▶

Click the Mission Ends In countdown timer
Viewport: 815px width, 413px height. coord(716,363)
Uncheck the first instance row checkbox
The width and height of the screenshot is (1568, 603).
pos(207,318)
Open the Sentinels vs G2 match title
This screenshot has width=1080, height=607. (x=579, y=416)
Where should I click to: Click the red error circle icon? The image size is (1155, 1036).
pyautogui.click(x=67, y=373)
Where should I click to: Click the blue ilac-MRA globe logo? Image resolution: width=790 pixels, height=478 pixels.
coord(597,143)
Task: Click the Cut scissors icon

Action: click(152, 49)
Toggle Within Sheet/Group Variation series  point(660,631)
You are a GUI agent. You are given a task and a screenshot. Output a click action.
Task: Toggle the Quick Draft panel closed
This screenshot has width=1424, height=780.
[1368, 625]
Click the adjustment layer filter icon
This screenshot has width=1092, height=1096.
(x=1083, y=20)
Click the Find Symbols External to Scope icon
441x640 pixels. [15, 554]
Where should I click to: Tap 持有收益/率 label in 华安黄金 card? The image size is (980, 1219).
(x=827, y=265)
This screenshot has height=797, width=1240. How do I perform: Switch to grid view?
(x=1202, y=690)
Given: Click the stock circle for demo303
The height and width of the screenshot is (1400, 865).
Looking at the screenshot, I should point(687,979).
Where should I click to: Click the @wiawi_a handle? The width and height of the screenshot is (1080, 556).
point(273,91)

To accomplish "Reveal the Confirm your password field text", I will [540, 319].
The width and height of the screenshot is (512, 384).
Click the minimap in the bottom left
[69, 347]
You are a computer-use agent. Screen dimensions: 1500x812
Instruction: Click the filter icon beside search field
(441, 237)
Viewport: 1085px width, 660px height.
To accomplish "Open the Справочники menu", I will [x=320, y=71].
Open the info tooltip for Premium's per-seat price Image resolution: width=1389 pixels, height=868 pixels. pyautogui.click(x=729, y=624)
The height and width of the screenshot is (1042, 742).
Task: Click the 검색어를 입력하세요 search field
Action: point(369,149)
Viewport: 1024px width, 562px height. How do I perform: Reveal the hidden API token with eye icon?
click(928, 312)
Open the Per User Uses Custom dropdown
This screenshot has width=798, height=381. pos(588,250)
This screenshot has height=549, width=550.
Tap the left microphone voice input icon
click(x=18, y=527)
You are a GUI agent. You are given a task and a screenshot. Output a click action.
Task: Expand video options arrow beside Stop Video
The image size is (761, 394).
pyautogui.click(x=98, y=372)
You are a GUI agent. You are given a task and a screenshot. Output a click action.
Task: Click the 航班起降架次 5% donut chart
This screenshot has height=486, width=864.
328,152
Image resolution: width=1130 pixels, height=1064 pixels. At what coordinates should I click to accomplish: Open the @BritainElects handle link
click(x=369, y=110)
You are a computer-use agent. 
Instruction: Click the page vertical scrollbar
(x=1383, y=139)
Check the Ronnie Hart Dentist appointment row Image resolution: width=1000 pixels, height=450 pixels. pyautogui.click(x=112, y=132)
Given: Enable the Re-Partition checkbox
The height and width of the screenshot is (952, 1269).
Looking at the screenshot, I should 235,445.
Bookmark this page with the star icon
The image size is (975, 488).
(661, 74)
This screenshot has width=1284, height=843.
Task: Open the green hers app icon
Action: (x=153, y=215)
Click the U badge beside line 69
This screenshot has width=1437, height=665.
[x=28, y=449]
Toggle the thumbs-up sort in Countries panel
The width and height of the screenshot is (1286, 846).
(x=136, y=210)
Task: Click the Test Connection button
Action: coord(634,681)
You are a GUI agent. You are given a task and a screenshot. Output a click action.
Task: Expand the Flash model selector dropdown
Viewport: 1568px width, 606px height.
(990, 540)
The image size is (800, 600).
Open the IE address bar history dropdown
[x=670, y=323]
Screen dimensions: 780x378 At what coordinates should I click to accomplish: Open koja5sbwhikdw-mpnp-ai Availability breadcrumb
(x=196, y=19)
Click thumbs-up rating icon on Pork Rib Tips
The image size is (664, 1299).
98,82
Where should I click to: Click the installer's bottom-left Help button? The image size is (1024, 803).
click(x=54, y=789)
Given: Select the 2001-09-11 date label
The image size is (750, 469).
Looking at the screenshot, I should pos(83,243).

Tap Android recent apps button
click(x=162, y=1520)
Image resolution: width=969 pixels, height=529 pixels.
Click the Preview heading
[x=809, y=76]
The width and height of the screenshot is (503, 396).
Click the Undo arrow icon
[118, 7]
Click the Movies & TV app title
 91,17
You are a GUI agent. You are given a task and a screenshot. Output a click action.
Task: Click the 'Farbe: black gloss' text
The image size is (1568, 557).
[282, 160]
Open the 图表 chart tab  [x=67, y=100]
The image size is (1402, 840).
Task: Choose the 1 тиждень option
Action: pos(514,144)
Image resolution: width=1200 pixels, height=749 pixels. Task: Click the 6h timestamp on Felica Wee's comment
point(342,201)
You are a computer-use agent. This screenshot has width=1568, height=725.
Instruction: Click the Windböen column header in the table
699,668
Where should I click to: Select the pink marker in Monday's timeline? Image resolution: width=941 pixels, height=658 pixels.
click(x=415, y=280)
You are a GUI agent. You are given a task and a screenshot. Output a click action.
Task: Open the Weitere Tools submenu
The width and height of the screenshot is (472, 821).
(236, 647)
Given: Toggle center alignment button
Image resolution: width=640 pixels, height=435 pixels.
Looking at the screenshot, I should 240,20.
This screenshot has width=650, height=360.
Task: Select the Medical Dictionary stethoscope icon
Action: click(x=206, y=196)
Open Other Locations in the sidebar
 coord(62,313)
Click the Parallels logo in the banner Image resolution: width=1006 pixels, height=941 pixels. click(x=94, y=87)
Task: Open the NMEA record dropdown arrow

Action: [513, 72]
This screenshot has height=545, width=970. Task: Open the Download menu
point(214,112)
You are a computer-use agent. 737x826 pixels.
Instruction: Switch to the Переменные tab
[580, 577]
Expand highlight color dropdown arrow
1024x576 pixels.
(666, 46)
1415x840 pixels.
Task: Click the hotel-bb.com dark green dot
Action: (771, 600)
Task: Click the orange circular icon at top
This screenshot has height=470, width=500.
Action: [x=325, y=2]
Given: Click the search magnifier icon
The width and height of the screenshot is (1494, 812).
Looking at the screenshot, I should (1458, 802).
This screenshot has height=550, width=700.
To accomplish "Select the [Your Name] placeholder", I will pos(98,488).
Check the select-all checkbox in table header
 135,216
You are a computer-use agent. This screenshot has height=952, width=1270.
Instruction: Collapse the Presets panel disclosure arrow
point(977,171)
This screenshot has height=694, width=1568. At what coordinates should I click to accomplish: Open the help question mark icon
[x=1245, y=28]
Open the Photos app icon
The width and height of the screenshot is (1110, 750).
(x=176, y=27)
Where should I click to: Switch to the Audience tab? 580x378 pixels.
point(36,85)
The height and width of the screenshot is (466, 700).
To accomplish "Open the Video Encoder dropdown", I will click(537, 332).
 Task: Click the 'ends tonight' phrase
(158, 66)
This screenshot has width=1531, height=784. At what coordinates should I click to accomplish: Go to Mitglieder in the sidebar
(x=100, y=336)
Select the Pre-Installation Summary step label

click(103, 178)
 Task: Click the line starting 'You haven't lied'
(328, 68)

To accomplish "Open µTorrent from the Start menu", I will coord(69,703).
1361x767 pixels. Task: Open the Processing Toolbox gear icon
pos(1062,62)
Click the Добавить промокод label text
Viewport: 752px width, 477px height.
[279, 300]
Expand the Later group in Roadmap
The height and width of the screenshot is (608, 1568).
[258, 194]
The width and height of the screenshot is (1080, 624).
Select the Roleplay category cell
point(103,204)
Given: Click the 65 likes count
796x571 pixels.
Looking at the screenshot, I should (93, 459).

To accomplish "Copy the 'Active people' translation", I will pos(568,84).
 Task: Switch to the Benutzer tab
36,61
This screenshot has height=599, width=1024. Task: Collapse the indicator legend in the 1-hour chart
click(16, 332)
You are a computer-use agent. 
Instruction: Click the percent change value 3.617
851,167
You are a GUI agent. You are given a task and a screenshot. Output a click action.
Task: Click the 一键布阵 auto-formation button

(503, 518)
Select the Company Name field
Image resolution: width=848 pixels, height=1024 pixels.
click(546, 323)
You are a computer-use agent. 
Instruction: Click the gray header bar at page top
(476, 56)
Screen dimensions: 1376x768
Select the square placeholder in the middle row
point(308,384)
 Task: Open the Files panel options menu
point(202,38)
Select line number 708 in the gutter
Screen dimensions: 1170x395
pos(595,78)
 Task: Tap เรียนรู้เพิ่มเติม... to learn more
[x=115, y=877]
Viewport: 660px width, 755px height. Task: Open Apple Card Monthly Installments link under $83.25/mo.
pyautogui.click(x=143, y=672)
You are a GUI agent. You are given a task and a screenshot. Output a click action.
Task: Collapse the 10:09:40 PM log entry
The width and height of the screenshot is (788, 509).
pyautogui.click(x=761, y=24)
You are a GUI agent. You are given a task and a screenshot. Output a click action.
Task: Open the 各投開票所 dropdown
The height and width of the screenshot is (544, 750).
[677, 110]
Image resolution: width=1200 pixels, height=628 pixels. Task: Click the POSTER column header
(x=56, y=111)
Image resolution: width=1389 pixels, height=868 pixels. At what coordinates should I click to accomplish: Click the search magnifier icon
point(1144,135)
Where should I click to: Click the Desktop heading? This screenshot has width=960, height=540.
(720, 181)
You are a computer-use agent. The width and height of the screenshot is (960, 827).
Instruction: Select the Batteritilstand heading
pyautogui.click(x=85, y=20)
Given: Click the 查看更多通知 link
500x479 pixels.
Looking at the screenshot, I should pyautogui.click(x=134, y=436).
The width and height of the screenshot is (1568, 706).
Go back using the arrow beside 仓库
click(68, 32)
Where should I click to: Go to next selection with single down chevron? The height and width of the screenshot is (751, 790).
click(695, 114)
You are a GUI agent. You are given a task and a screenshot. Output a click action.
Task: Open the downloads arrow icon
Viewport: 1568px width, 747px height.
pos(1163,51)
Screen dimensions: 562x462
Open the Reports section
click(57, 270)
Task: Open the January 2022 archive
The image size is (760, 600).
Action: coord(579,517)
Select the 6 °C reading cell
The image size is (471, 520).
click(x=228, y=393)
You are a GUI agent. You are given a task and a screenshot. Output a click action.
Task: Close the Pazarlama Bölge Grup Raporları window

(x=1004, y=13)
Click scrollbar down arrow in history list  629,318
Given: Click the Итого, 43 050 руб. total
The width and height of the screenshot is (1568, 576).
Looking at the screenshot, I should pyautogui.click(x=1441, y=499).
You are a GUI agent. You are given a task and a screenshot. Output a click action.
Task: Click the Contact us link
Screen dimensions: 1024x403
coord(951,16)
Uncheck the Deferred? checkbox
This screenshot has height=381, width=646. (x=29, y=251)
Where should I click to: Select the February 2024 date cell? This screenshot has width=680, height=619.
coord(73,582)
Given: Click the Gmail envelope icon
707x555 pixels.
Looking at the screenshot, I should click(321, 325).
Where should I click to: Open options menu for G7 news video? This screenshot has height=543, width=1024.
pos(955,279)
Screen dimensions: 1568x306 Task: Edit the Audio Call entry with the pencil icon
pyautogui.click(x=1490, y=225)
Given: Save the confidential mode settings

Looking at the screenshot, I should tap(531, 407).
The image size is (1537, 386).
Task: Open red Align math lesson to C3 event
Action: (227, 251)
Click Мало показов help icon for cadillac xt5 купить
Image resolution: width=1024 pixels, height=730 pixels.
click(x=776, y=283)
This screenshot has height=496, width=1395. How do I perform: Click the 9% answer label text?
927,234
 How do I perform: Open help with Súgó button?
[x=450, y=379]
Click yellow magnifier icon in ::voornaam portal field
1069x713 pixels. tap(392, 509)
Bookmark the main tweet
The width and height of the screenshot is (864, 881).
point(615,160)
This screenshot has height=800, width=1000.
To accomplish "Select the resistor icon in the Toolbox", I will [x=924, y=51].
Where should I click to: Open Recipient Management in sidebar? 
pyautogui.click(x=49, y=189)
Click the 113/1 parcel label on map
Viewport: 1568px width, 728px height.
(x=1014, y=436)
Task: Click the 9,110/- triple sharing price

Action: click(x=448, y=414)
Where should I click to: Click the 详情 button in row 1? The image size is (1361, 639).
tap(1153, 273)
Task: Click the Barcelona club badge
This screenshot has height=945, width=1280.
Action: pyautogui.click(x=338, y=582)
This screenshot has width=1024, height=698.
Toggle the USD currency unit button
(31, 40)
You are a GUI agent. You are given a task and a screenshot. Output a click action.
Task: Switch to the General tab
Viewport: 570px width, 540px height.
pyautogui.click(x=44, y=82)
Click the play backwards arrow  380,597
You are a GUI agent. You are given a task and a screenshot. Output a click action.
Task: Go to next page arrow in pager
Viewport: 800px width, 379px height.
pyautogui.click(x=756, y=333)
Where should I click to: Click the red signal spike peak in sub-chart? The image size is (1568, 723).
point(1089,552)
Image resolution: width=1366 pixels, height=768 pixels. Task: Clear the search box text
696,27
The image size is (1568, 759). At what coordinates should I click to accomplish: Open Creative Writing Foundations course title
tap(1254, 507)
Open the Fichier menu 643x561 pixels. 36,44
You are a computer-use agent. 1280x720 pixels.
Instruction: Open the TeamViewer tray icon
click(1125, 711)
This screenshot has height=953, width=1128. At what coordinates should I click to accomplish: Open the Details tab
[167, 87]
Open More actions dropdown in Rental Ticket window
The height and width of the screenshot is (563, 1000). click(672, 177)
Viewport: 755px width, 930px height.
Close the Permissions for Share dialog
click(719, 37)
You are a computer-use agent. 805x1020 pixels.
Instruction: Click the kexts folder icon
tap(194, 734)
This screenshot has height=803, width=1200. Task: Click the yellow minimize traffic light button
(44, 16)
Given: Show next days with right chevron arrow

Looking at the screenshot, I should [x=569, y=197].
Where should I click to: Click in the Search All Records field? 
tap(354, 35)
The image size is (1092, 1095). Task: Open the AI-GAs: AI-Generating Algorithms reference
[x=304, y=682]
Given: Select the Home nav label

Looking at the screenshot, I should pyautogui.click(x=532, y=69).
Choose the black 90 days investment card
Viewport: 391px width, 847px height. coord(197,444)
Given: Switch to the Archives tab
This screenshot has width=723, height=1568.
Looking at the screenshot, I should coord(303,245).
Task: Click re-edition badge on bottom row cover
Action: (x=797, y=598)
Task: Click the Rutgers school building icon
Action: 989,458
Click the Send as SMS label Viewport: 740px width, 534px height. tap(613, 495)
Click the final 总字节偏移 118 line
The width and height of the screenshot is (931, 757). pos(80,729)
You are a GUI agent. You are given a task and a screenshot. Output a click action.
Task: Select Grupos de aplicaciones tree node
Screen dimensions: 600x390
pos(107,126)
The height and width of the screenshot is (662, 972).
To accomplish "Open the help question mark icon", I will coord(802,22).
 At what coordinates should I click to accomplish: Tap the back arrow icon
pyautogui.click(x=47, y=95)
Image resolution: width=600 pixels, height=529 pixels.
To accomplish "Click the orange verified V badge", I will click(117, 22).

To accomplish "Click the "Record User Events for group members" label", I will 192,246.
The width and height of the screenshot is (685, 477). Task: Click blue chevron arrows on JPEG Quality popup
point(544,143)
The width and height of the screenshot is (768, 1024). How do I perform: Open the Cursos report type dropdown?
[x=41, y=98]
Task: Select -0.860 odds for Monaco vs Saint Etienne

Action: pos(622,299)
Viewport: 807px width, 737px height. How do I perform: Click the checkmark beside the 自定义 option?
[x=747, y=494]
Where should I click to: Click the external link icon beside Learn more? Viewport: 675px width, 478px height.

◀

HOW TO COMPLETE THIS TASK
When a line among the entries contains "orange", pull that line out.

PROBLEM SOLUTION
Task: Click the orange circular icon at top
To accomplish "Click the orange verified V badge", I will click(117, 22).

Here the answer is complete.